Le Conseil de sécurité a fermement condamné mardi l'attaque menée dimanche par le Mouvement du 23 mars (M23) contre les Casques bleus et les forces armées de la République démocratique du Congo (RDC) à Shangi, au Nord-Kivu.

Dans un communiqué de presse, les membres du Conseil ont réitéré leur ferme condamnation de toutes les attaques et provocations contre la force de maintien de la paix de l'ONU en RDC, connue sous l'acronyme de MONUSCO. Ils ont souligné que les attaques délibérées visant les soldats de maintien de la paix peuvent constituer des crimes de guerre en vertu du droit international. Ils ont appelé les autorités congolaises à enquêter rapidement sur ces attaques, à traduire les auteurs en justice, et à tenir le pays fournisseur de troupes concerné informé de l'évolution de la situation.

Les membres du Conseil se sont déclarés préoccupés par l'augmentation de l'activité des groupes armés dans les provinces orientales de la RDC. Ils ont réitéré leur condamnation de tous les groupes armés opérant dans le pays et ont appelé tous les acteurs à mettre fin à la violence ainsi qu'à leurs violations et abus des droits de l'homme internationaux comme du droit humanitaire international.

Ils ont appelé tous les groupes armés opérant dans l'est de la RDC à participer sans condition au processus politique en cours et les groupes armés éligibles à déposer les armes.

Les membres du Conseil ont exprimé leur préoccupation face à la situation humanitaire actuelle dans l'est de la RDC, marquée par une augmentation significative du nombre de personnes ayant besoin de protection et d'assistance humanitaire.

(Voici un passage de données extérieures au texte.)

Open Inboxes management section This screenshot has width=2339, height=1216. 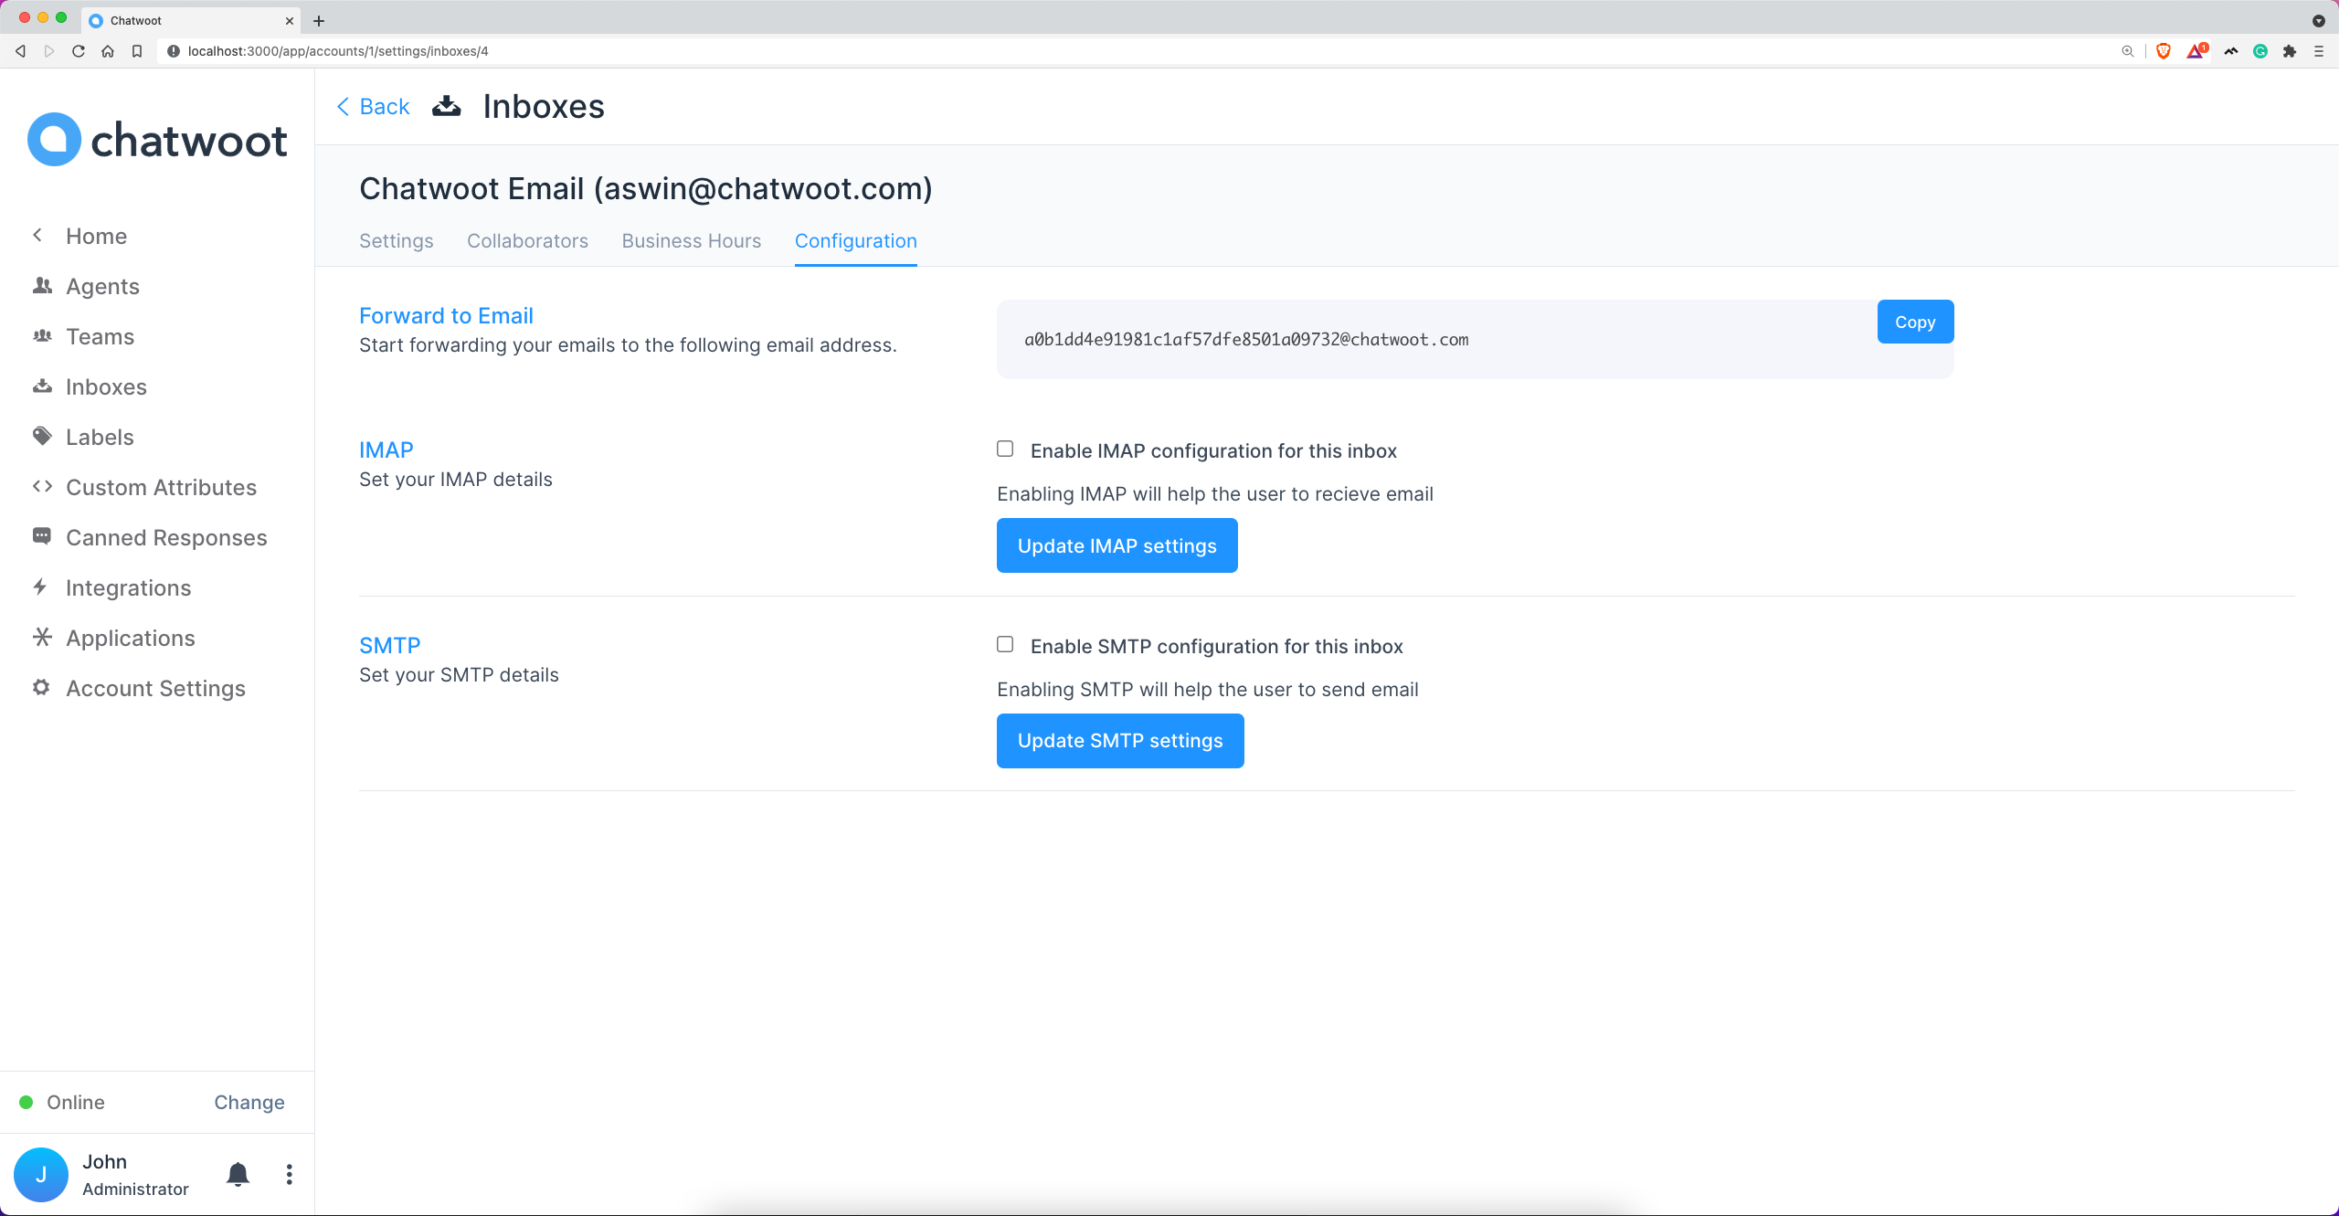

Ils ont appelé le gouvernement de la RDC à s'attaquer aux causes sous-jacentes de la situation humanitaire actuelle et les partenaires à renforcer leur soutien au gouvernement pour faire face à ces défis.

Ils ont souligné l'importance pour la MONUSCO de disposer des capacités nécessaires pour remplir son mandat et promouvoir la sûreté et la sécurité des Casques bleus des Nations Unies et de leurs opérations.